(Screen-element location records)

══════

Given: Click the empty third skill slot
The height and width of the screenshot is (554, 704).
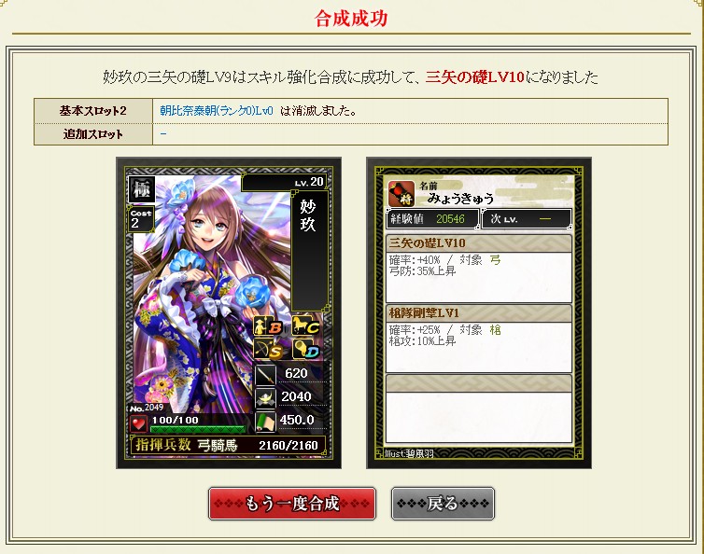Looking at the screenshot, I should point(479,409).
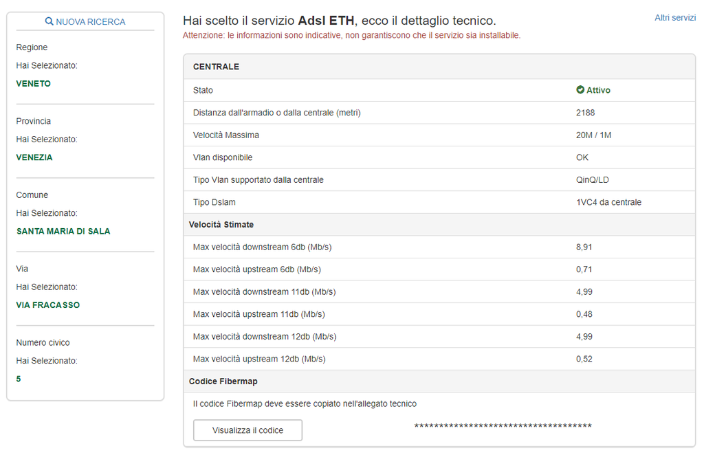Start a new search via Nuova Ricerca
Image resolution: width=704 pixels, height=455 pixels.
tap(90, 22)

══════

▶ **REQUIRED TASK**
Set down every line of the records above word for word, leaving out the pictures.

▶ **EXERCISE RESULT**
Given: Click the empty third skill slot
The height and width of the screenshot is (554, 704).
Looking at the screenshot, I should point(479,409).
Start a new search via Nuova Ricerca
Image resolution: width=704 pixels, height=455 pixels.
tap(90, 22)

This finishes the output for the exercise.